G.Ch. - Największy artystyczny sukces? M.G. - Bardzo dużo pasji i co za tym idzie, spełnienia w pracy, w życiu. Myślę, że właśnie to jest moim największym sukcesem. G.Ch. - Wiemy, że wśród licznych obowiązków zawodowych znajduje Pani także czas na działalność charytatywną. M.G. - O tak. To dla mnie bardzo ważny temat. Wiąże się z jedną z najważniejszych osób w moim życiu. Moja babcia przez lata zmagała się z chorobą nowotworową. Niestety, nie ma jej już z nami. Dziś jest moim Aniołem. I to dla niej postanowiłam przekazywać pacjentom dobrą energię poprzez sztukę. Odwiedzam szpitalne oddziały, pomagam chorym, organizuję koncerty. Ostatnio również, z grupą MAD, dajemy charytatywne koncerty dla dzieci z domów dziecka.

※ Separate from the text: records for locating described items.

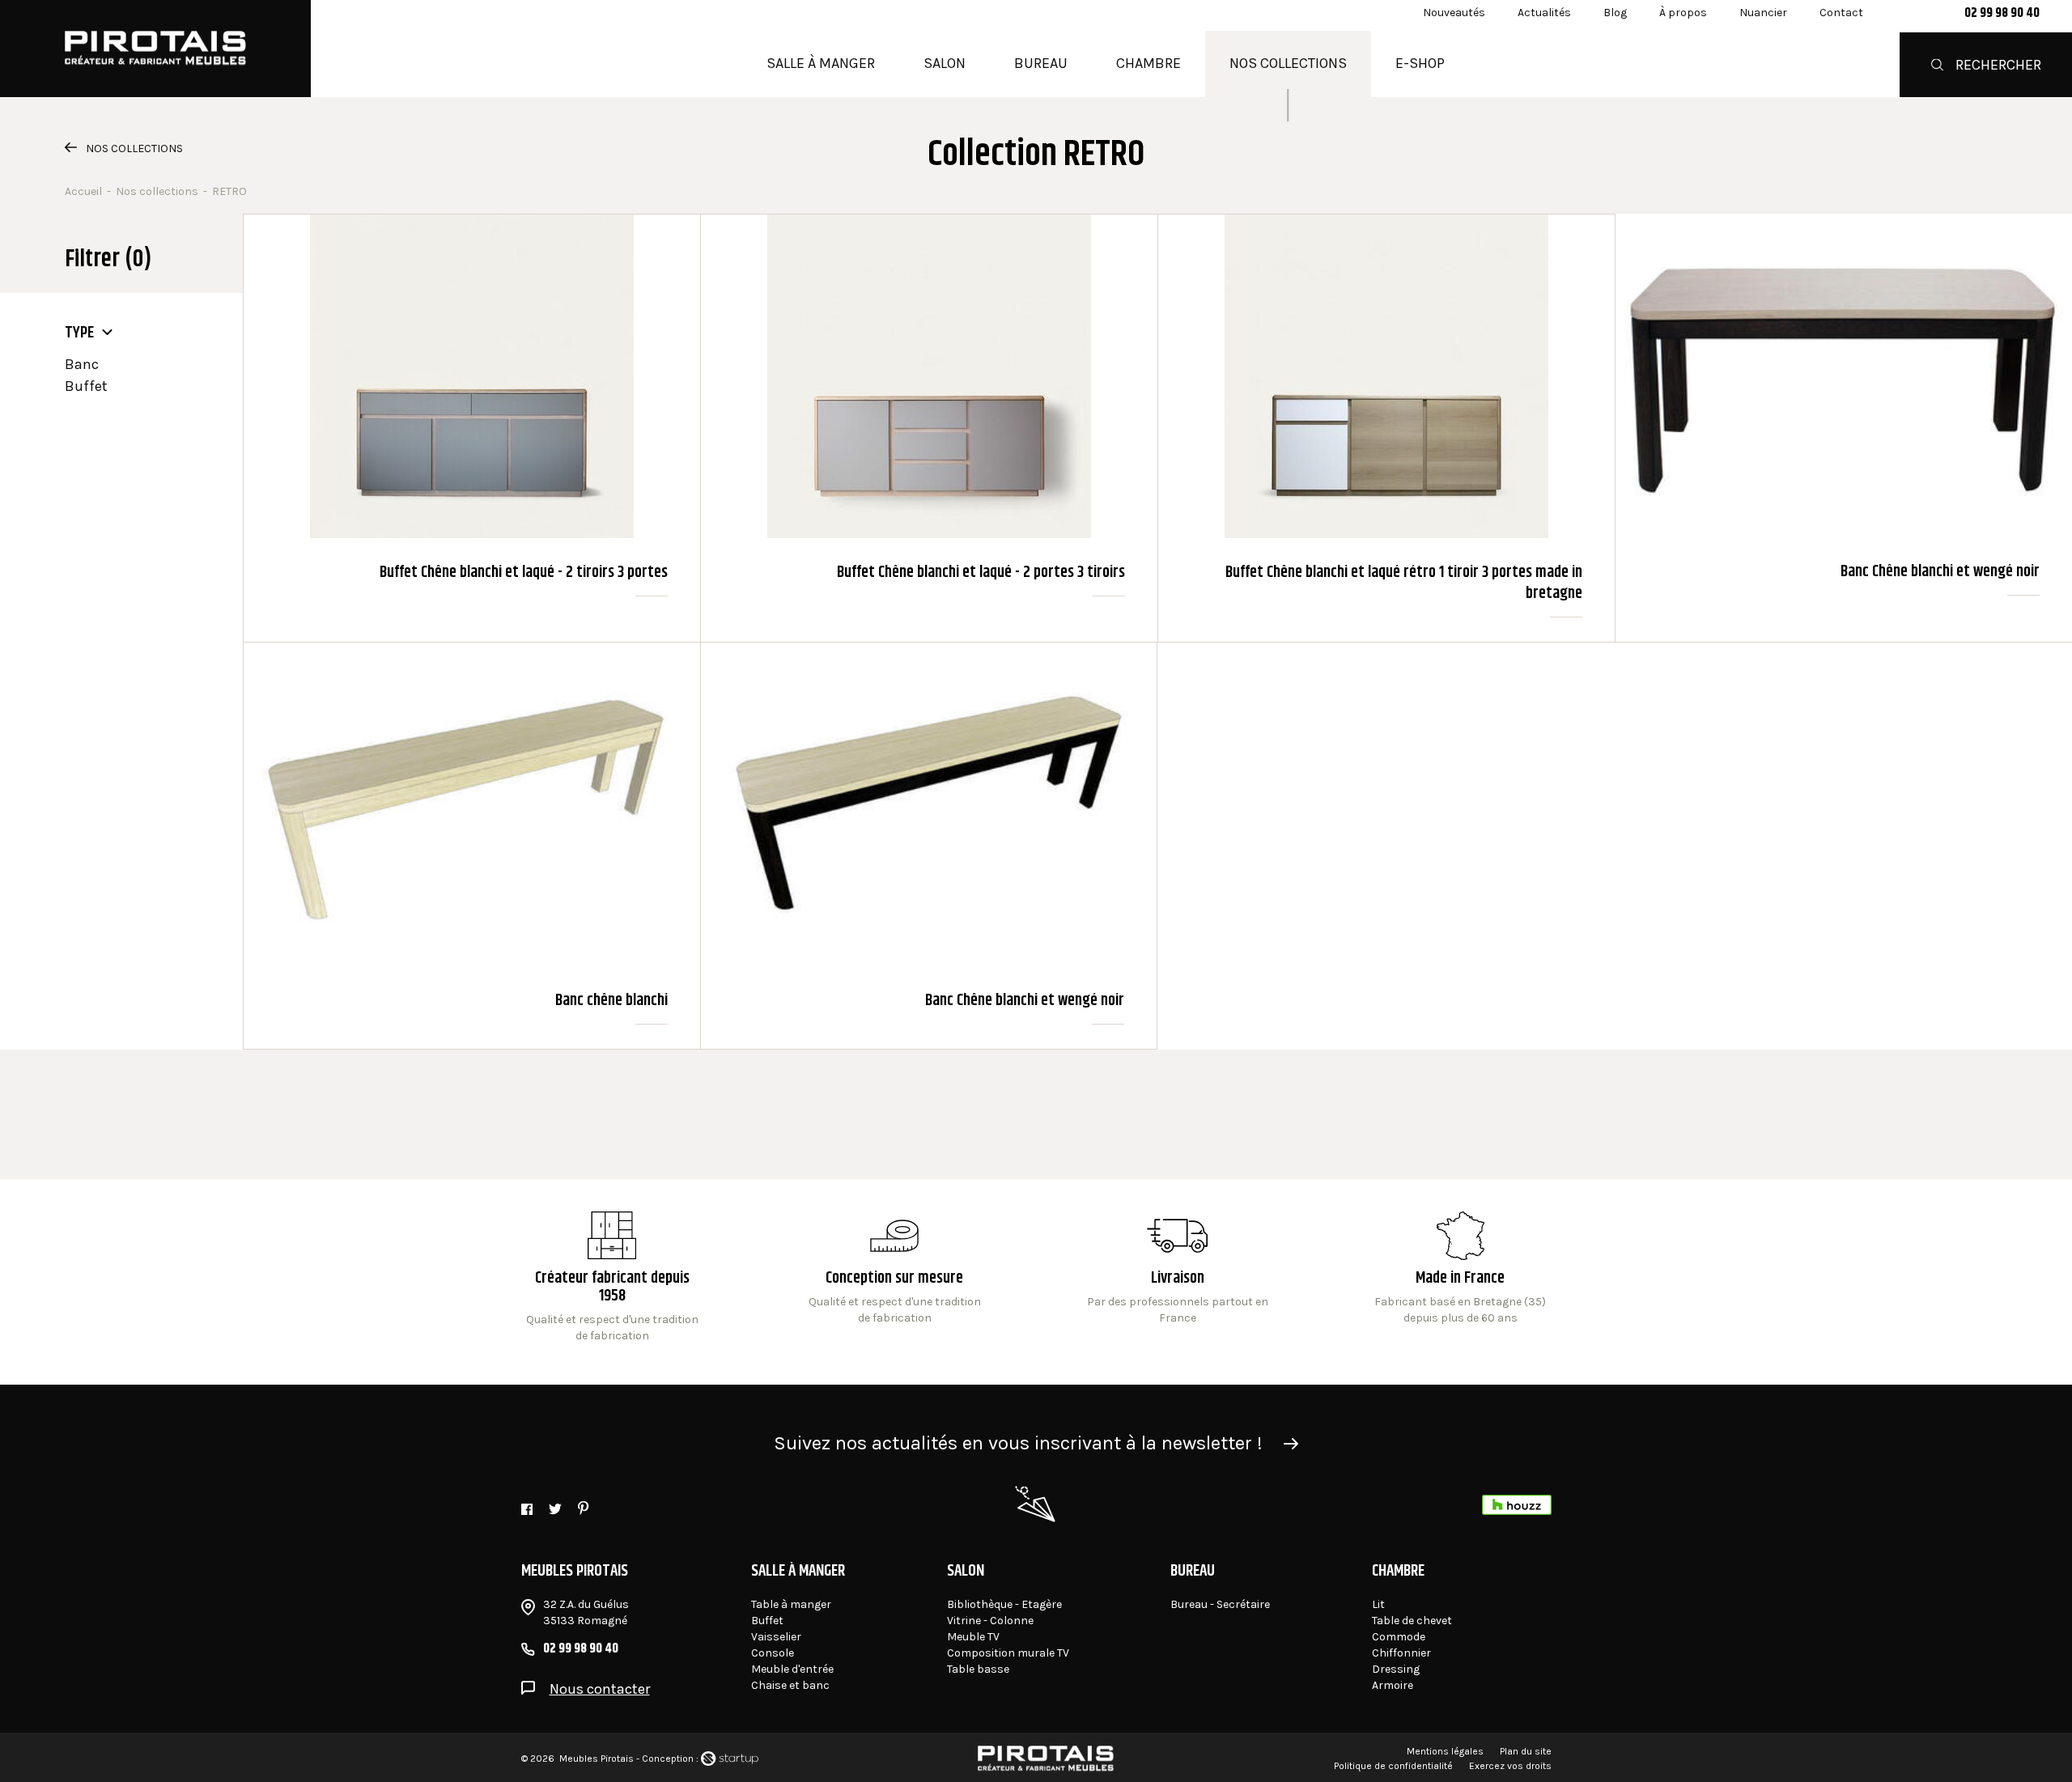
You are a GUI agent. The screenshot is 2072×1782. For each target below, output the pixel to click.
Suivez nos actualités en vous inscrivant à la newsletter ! (1018, 1443)
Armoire (1392, 1685)
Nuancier (1763, 12)
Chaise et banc (790, 1685)
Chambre (1148, 63)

G.Ch. - Największe artystyczne marzenie? M.G. - Moim największym marzeniem jest, jak najdłużej się realizować, dzielić artystyczną pasją, obcować z ludźmi, urzeczywistniać kolejne projekty. Ważne jest dla mnie także być dobrym człowiekiem. To idzie ze sobą w parze. Im bardziej pracuję nad swoim wnętrzem, im bardziej rozumiem swoje odczucia i emocje w życiu prywatnym, tym lepiej oddaję je na scenie.
G.Ch. - Kiedy zobaczymy Pani występ w Chojnowie? M.G. - Mam nadzieję, że już niedługo. Kocham występować w Chojnowie, oczywiście u Pani Aluni w kultowej Jubilatce. Chojnowska publiczność jest dla mnie wyjątkowa - wspaniała, życzliwa, energetyczna. Każdy dotychczasowy spektakl w Chojnowie wspominam bardzo miło i zawsze z przyjemnością wystąpię na rodzimej scenie.